§ **Study material**:

%%

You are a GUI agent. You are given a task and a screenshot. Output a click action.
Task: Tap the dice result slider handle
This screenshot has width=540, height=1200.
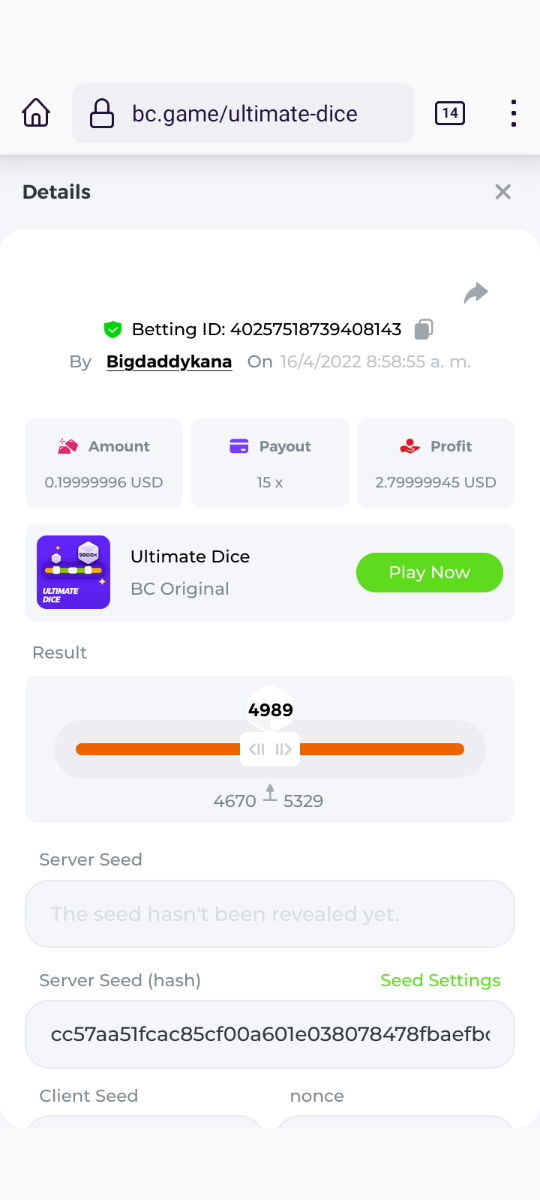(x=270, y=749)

%%
%%

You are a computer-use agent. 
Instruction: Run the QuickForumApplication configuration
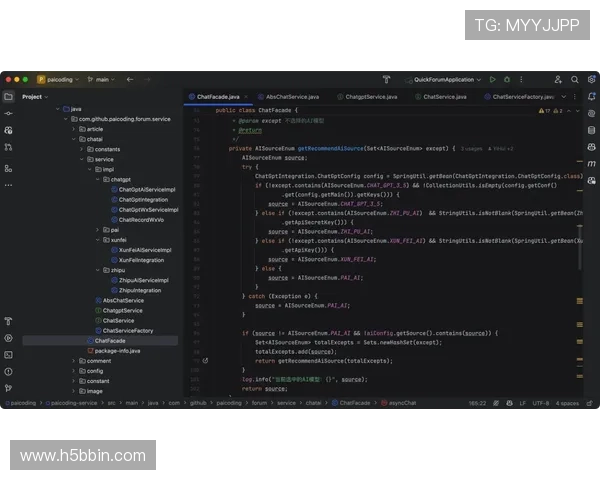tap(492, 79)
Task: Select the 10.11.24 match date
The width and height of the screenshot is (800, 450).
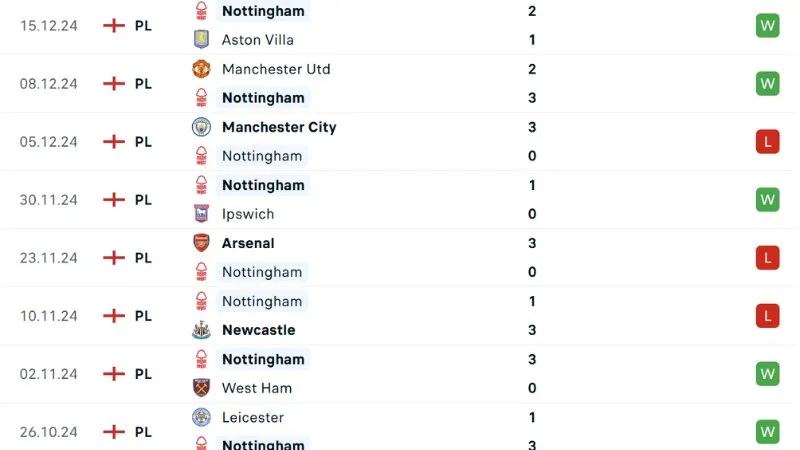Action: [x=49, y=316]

%%

§ **Assignment**: Tell me how many lines in the data include "agent", giving only the number.

§ **Exercise response**: 2